The Atlanta-based Street Groomers activist organization is setting to create change at the level where it’s most obviously needed — the streets. Advocating for the homeless, the hungry, the houseless, and the held back, the Street Groomers are aiming to give people on probation a leg up on reintegrating into society with a course that would run over four weeks, requiring one hour every week for attendees. The organization is also crusading for felons on parole with a new class they plan on rolling out this year. Those measures would build on the group’s six-year record of grassroots activism.

The organization was founded in 2015, by activist Haroun Wakil and his brother, Stone.

Wakil grew tired of his life on the streets and decided to create an initiative that could transform not only his life but the lives of others.

Aside from patrolling communities, the organization also feeds the homeless on an everyday basis, all while providing clothing and housing to those in need, organizing protests, and fighting for the safety and future of the youth.

Street Groomers cleaning the streets. (Photo: Street Groomers)

Unfortunately, Wakil, who many described as a “gentle giant,” suffered an apparent seizure and passed away in February of this year.

Stone decided to keep the organization and legacy of his brother going and with just 15 active members, the organization has already served over 25,000 meals per month this year alone. Every second Saturday, the Street Groomers also host a drive in Atlanta’s West End neighborhood that includes live performances, food and clothing giveaways, as well as job opportunities.

This led them to start organizing themselves into street patrol units and begin their community cleanups.

“Being a part of those streets for so long, and to come up out of them and do this, just shows if we can do it, everybody can,” said Stone.

President of the Street Groomers LaQuana “LA Pink” Alexander is a member of the organization who has also come from a background of street violence and witnessed a loved one fall victim to it.

My brother was killed on the streets, gunned down coming out of a nightclub, and was shot four times,” said Alexander. “So I deal with it personally.”

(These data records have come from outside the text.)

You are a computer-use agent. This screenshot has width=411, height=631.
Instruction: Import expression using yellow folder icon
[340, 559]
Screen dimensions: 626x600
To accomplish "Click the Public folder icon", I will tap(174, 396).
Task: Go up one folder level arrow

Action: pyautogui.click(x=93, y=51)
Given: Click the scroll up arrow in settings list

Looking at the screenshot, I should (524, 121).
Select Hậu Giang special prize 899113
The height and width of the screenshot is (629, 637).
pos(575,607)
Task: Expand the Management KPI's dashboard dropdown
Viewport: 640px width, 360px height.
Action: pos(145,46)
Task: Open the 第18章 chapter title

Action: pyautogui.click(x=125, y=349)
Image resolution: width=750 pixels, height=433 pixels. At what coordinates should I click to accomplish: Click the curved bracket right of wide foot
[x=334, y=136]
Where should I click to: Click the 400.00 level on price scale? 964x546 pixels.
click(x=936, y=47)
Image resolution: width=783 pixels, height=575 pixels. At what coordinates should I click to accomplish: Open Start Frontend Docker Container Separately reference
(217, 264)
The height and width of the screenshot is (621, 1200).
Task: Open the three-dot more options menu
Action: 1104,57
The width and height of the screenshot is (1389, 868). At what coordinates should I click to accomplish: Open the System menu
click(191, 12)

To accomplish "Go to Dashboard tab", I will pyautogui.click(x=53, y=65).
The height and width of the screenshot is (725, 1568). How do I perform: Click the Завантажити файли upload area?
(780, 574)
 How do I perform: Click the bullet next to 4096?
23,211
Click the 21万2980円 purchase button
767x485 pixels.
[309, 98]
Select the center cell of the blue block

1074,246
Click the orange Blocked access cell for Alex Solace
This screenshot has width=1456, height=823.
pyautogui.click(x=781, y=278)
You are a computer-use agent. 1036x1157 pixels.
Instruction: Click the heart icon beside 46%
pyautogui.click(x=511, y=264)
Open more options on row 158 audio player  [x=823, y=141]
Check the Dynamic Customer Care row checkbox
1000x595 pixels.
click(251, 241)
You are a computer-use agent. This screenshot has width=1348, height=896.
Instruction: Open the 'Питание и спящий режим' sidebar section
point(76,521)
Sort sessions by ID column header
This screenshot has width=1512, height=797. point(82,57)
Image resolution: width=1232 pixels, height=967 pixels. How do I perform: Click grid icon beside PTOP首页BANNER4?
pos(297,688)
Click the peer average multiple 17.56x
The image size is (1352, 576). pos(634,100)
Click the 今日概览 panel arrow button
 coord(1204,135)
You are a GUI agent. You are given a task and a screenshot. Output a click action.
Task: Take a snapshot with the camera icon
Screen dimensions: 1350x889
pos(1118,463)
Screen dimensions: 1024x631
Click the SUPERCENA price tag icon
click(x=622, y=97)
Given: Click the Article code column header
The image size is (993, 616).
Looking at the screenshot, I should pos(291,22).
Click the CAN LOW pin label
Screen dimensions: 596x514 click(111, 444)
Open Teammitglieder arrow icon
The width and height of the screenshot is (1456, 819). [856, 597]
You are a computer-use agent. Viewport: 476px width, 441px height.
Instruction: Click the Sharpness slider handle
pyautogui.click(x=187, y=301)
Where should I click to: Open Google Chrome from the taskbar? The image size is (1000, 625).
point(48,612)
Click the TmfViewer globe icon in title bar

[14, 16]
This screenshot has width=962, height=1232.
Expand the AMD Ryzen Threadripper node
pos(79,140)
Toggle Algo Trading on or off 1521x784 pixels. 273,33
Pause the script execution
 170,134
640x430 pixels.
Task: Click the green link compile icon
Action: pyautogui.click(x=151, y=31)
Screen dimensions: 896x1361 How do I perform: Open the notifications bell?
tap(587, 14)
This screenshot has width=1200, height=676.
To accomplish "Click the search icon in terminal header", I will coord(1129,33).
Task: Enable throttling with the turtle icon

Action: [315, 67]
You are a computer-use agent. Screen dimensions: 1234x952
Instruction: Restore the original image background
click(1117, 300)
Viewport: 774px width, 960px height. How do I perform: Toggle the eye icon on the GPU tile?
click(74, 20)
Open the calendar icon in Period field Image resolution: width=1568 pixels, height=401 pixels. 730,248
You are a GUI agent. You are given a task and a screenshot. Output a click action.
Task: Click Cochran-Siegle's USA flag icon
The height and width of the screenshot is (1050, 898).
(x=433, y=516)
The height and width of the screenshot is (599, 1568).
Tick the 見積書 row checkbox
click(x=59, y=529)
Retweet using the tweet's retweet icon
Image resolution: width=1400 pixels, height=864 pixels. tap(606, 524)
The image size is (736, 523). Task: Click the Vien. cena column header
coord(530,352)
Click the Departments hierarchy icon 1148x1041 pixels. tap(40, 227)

Alexander and other members of the Street Groomers have turned their pain into purpose and made it their mission to not only feed the West End and surrounding areas of Atlanta but also be a source of overall healing.

“We don’t just service the streets to service the streets. We service their mind, body, and soul,” says Alexander. “We’re changing the mindsets of others we’re coming in contact with.”

The street groomers eventually want to expand outside of Georgia and make the movement nationwide. Until then, they plan to keep their partnership with Reflection of Trinity Food Pantry and put on events such as drives they host every second Saturday.